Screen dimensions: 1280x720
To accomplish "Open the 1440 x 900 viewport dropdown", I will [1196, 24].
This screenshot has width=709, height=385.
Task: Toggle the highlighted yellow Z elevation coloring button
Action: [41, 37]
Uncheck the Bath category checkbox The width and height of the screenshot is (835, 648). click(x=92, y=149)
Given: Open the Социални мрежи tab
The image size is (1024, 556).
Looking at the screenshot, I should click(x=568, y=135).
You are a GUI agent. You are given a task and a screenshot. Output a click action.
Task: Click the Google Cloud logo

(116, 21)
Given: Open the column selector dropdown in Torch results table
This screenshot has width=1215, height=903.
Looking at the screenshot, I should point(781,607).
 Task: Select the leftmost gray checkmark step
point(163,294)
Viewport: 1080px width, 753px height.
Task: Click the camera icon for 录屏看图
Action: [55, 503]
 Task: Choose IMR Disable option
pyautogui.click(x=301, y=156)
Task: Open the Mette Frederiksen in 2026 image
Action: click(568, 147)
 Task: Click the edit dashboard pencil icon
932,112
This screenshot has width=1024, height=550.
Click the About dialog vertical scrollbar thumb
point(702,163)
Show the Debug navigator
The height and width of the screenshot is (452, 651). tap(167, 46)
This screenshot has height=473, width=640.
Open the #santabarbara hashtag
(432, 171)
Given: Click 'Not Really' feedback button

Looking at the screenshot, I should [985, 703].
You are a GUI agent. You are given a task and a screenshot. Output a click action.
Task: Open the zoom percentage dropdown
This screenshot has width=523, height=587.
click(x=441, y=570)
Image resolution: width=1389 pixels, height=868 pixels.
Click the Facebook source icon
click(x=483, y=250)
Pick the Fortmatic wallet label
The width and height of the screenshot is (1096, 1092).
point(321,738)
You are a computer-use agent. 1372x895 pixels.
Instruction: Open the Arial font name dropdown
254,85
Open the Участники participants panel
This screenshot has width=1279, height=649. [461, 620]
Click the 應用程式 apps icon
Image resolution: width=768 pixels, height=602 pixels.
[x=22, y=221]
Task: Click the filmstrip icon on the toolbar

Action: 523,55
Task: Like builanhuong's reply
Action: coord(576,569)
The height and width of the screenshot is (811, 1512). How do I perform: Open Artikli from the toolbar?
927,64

- - -

__Task to complete__.
In the data above, retype exactly and only the lines between the one holding "The image size is (1024, 556)." and the one holding "Given: Open the column", inclusive.

__Exercise output__.
The image size is (1024, 556).
Looking at the screenshot, I should click(x=568, y=135).
You are a GUI agent. You are given a task and a screenshot. Output a click action.
Task: Click the Google Cloud logo

(116, 21)
Given: Open the column selector dropdown in Torch results table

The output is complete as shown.